In Great Britain, studies have been conducted on the impacts of enhancing breastfeeding on the prevention of illnesses as well as cost savings (Unicef 2012). Enhancing the efforts to promote breastfeeding and investments in breastfeeding improve the quality of life of children and mothers by reducing acute and chronic illnesses. Investing in breastfeeding and efficient services to promote breastfeeding would be likely to generate economic profits within as little as five years, possibly even one year since the investment.
Making Finland a world leader in breastfeeding
Finland rates third among countries with extended breastfeeding in the European statistics. In Finland, the biggest challenges concern supporting mothers with the early initiation of breastfeeding and exclusively feeding their baby by breastfeeding until the age of 4–6 months. According to the current recommendation, an infant should not be given additional milk without a medical reason, as the supplement reduces the length of exclusive breastfeeding. Nevertheless, in 2010, over two thirds of infants were given additional milk at the delivery hospital in Finland.
Early skin-to-skin contact and first breastfeeding within one hour since birth is recommended for starting breastfeeding. Breastfeeding is also supported by 24-hour rooming-in at the delivery hospital, breastfeeding at the child’s own pace and not using a pacifier. For a baby with an average birth weight, breast milk suffices as the only form of food given for the baby for the first six months of his or her life.
The parents are recommended to introduce solid food with tasting portions at around 4 to 6 months depending on the baby’s development, but not before the child is four months old. Despite these tasting portions, breast milk continues to be the child’s primary source of food until the age of six months.

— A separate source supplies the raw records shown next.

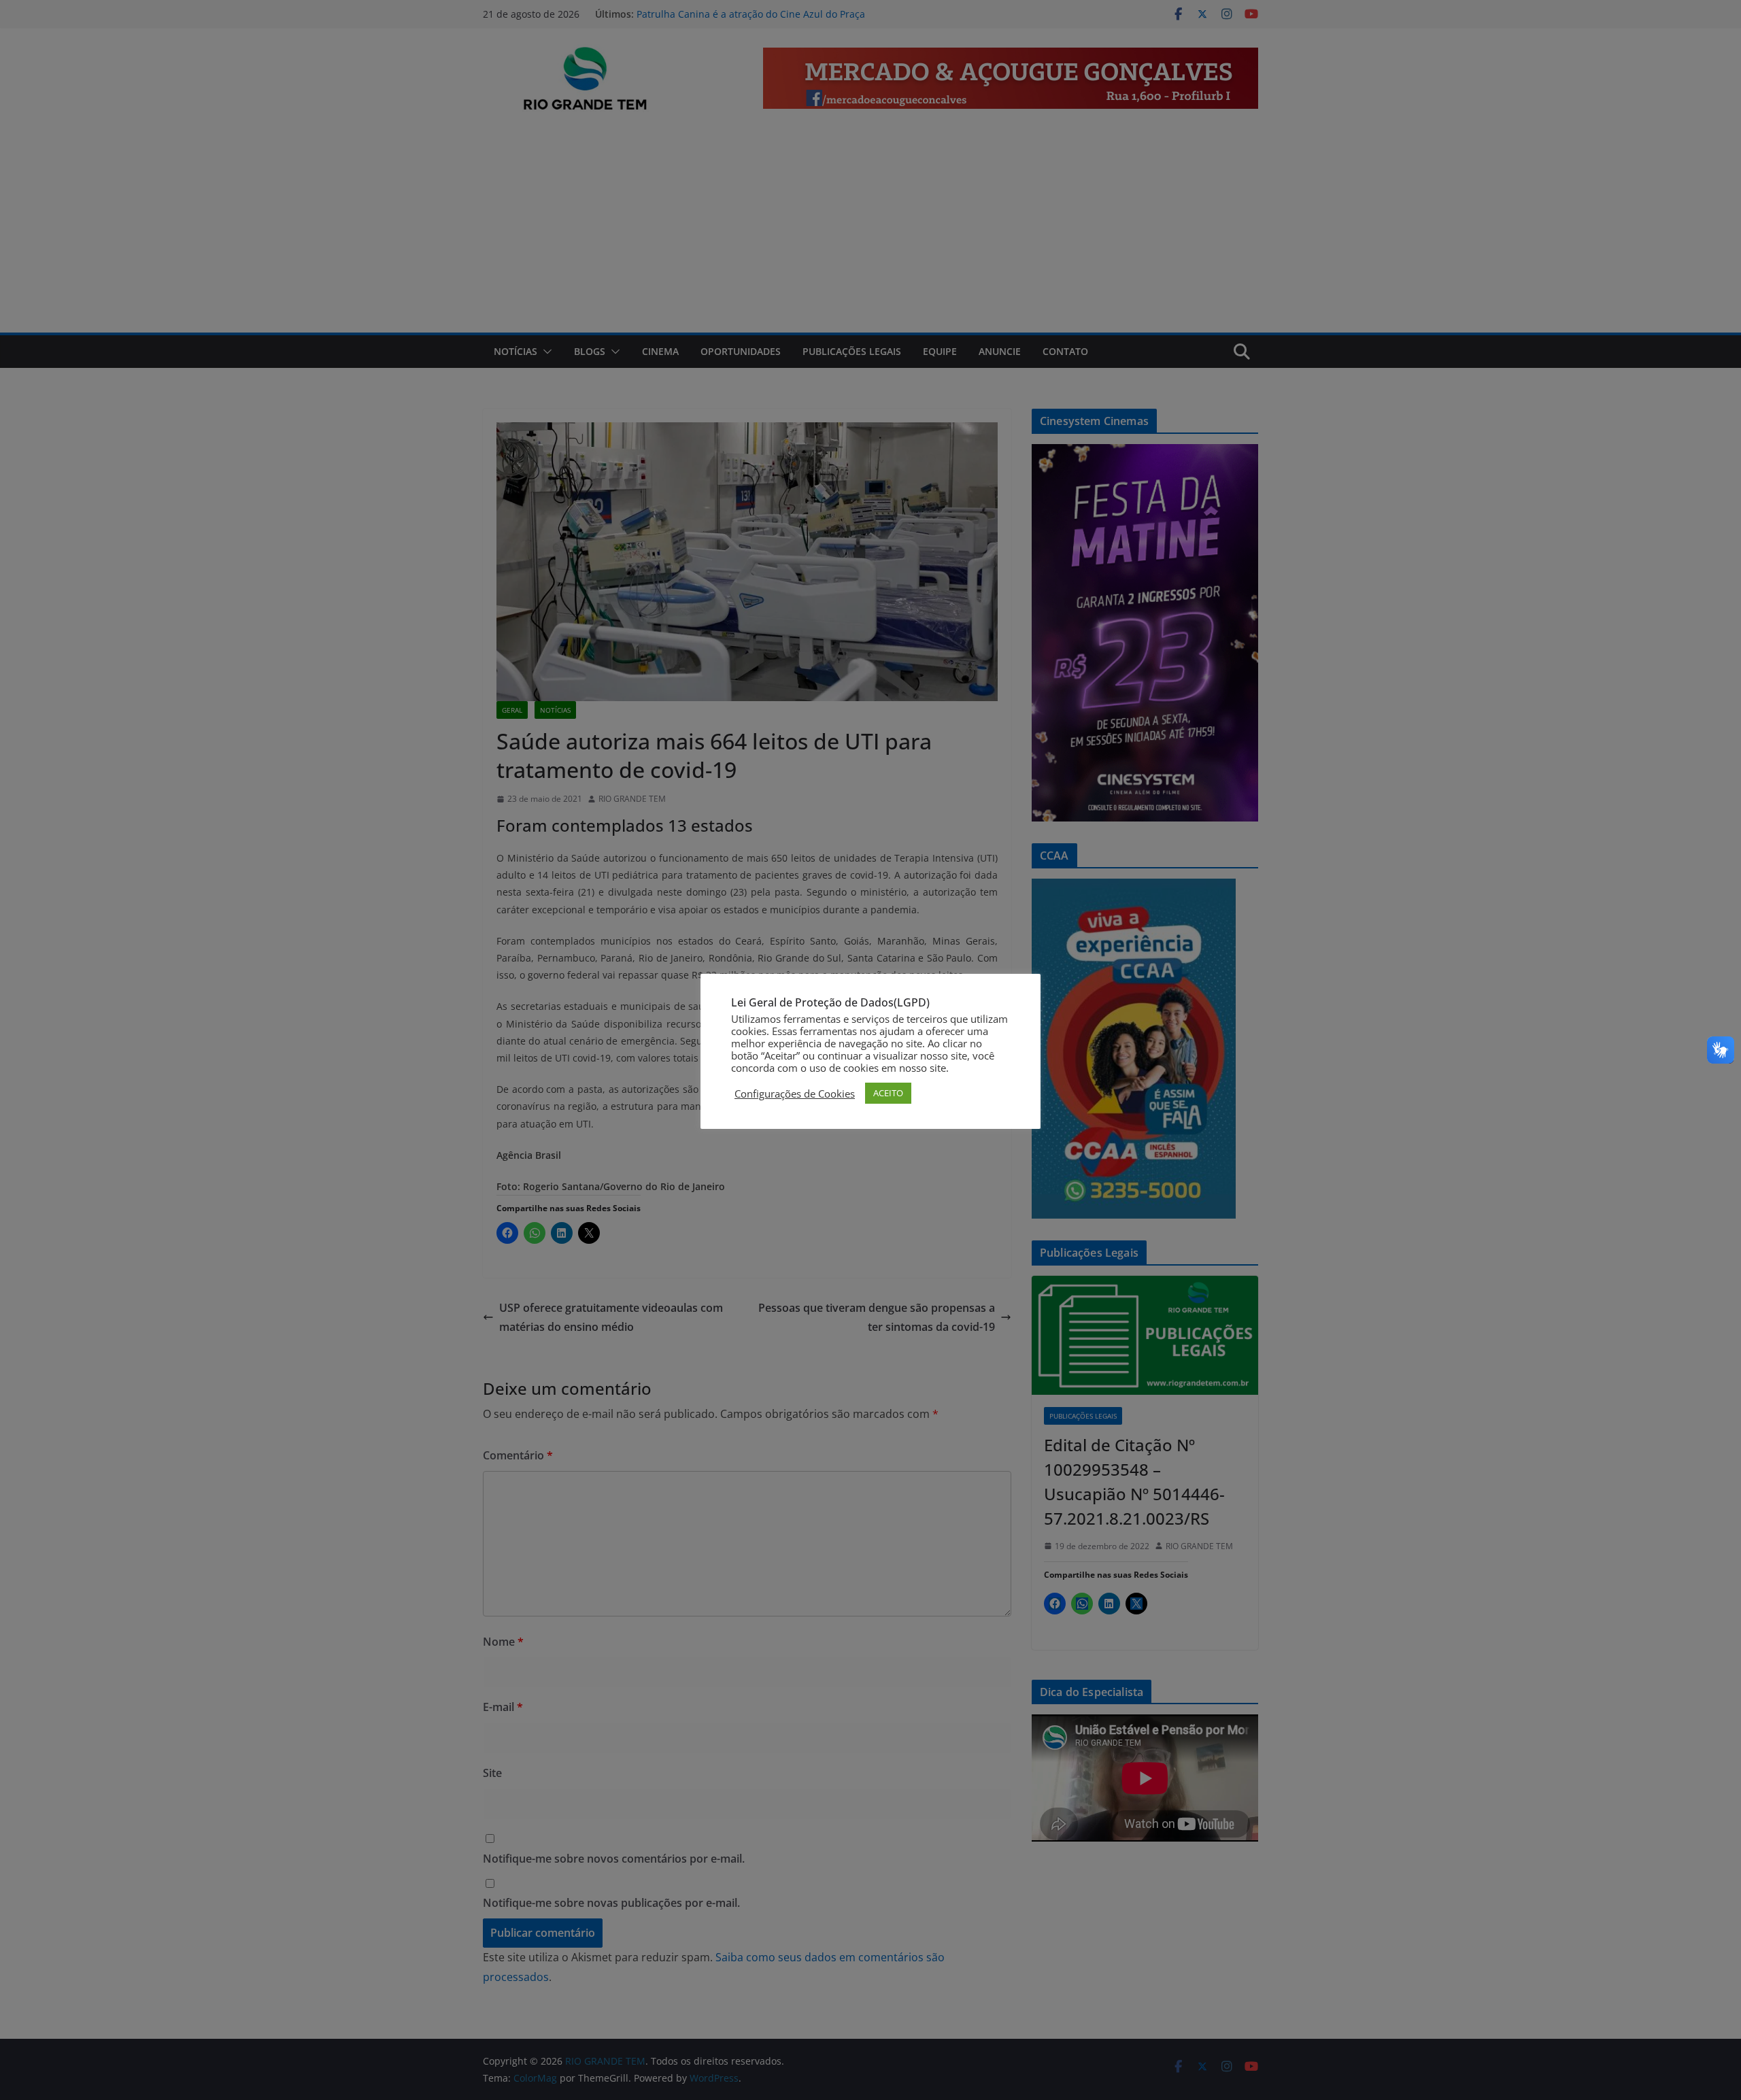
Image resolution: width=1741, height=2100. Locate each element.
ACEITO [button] (888, 1093)
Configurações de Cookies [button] (794, 1093)
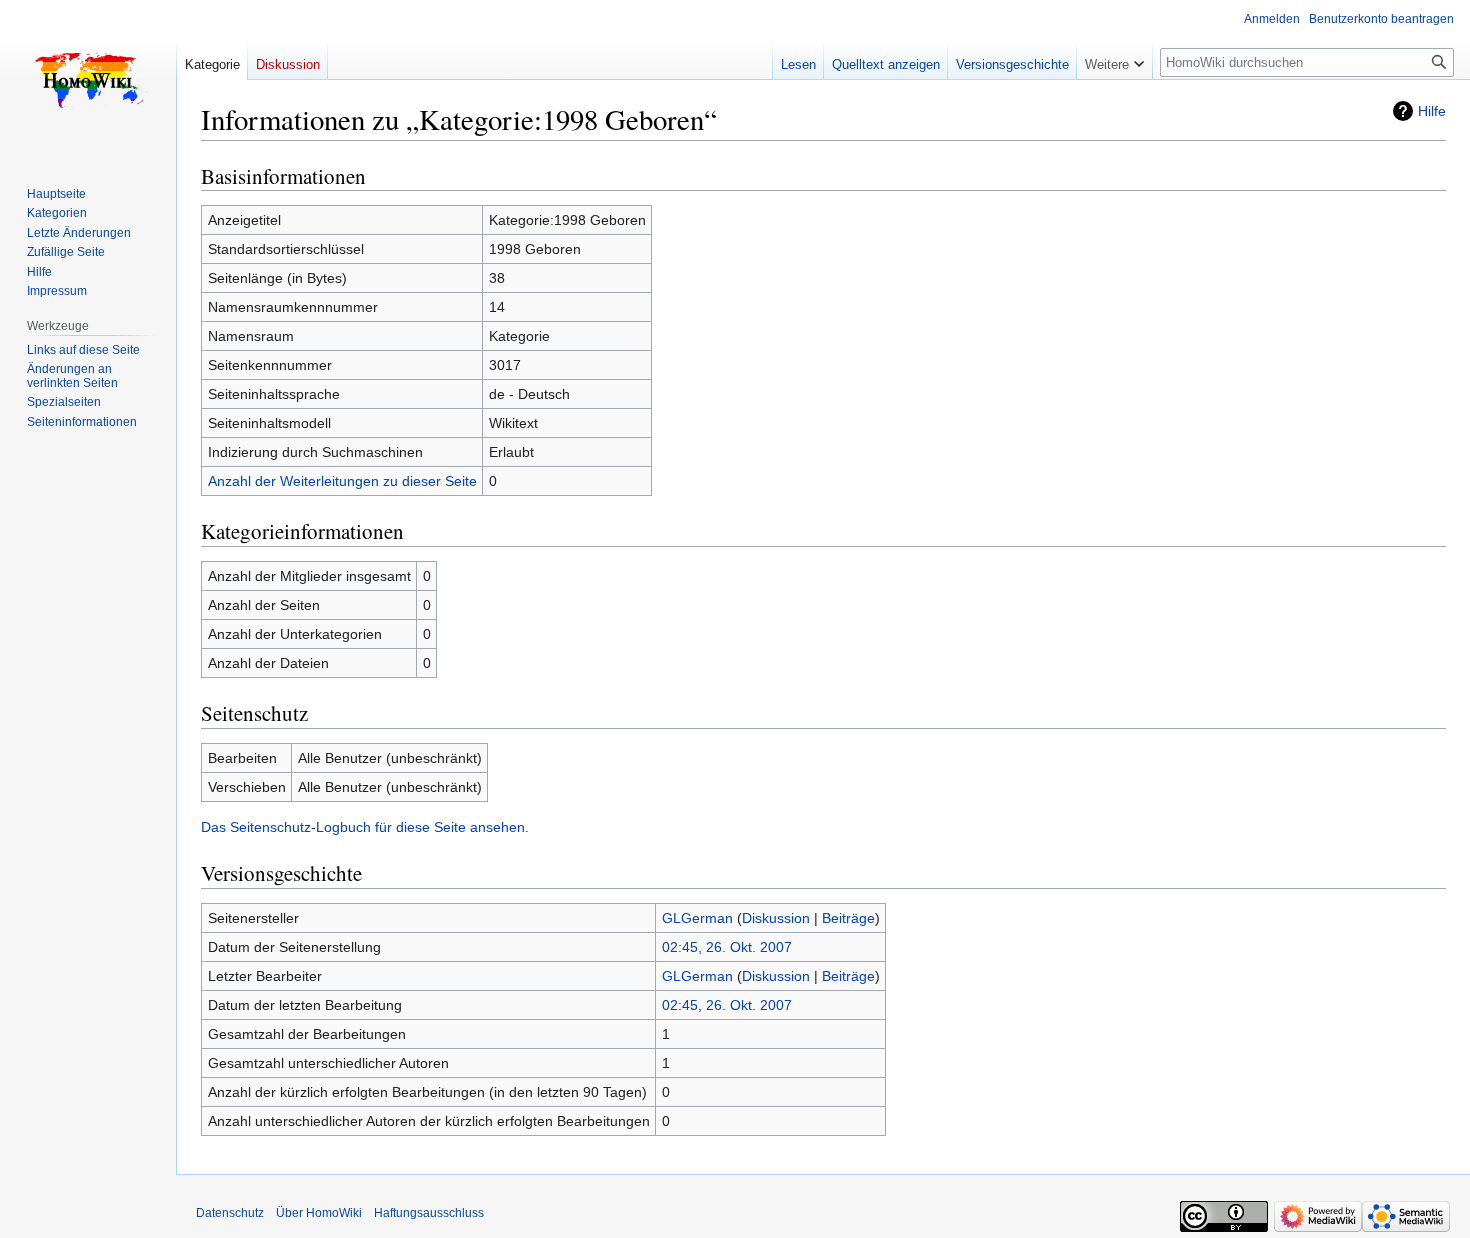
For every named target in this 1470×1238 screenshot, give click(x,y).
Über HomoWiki (319, 1213)
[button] (1114, 60)
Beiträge (848, 918)
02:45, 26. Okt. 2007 (727, 947)
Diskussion (776, 918)
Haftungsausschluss (429, 1213)
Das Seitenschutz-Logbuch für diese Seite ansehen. (365, 827)
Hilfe (1432, 111)
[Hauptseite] (88, 80)
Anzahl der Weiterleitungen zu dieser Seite (342, 481)
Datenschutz (230, 1213)
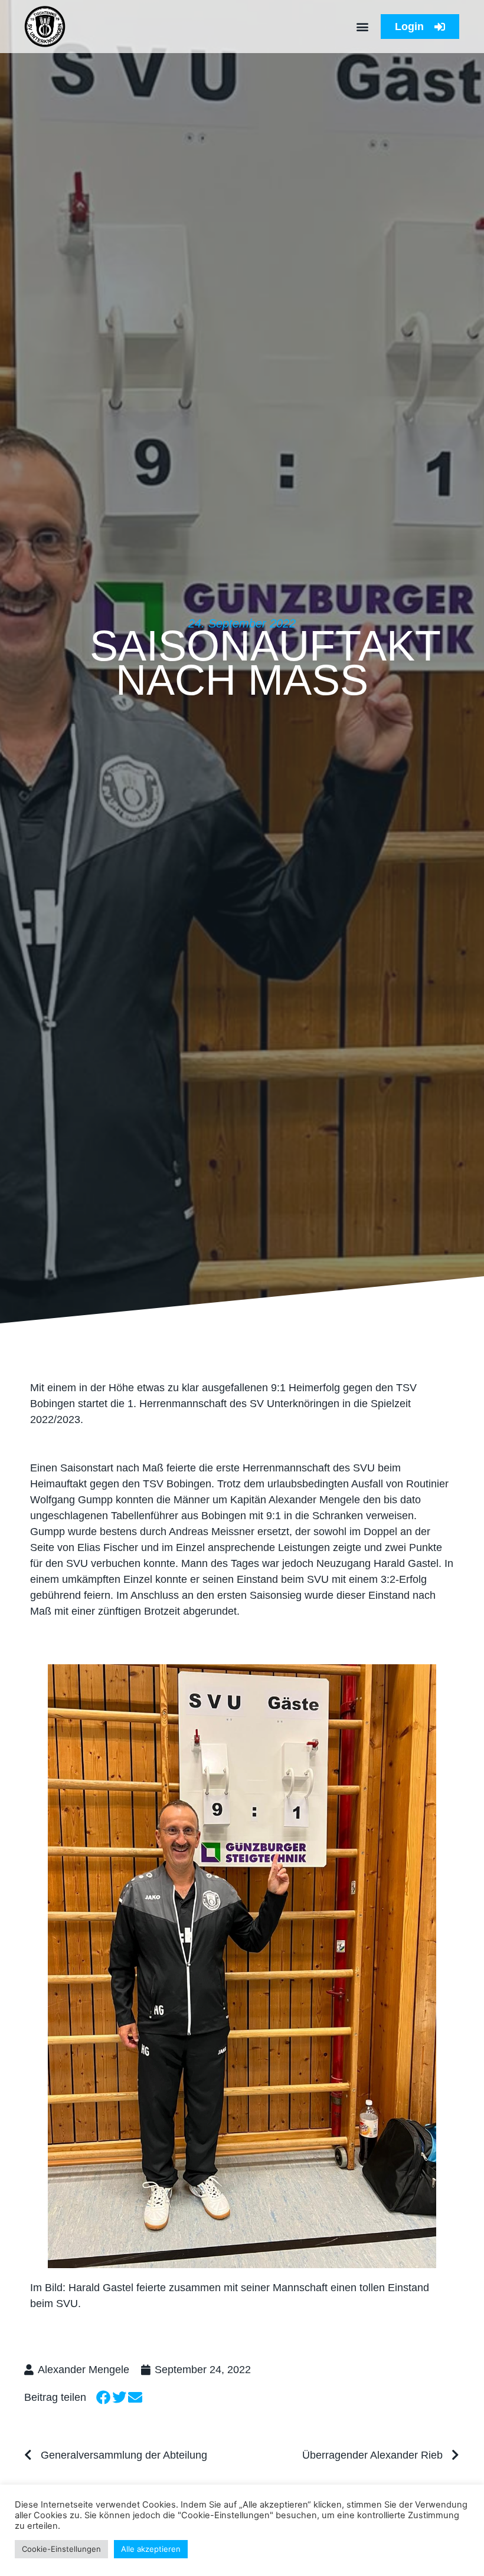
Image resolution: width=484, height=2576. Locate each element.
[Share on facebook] (103, 2398)
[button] (362, 27)
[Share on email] (135, 2398)
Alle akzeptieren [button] (151, 2549)
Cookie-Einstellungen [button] (61, 2549)
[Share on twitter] (119, 2398)
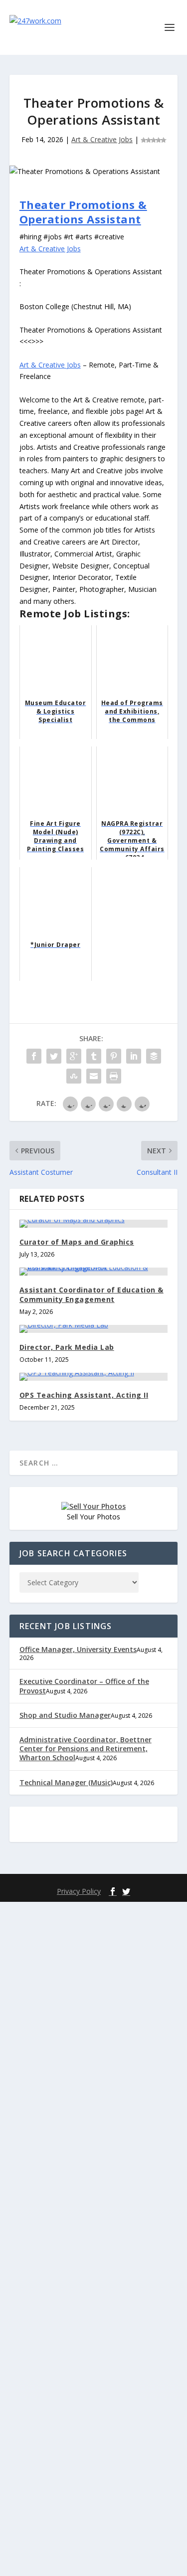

Conflicting breastfeeding instructions create confusion
At both maternity and child health clinics as well as delivery hospitals, the task of tailoring the current and evidence-based knowledge for expectant and new parents poses a challenge to improving breastfeeding promotion. The customers of both the clinics as well as delivery hospitals have criticised the breastfeeding guidance they have received for its conflicting information.
Delivery hospitals have been increasingly developing their practices for promoting breastfeeding in accordance with the Baby-friendly Hospital Initiative. There are current efforts to introduce the Baby-friendly and Family-friendly Hospital Initiative to maternity and child health clinics to enable harmonising and enhancing the promotion of breastfeeding at the clinics. For example, in Norway the Baby-friendly Hospital Initiative for primary health care has produced good breastfeeding promotion outcomes.
In Finland, the coverage of the maternity and child health clinic services and periodic health examinations enable providing nearly all families with breastfeeding guidance and support. Regular encounters enable the clinics to identify parents in risk groups related to breastfeeding at an early stage and immediately target tailored support for them.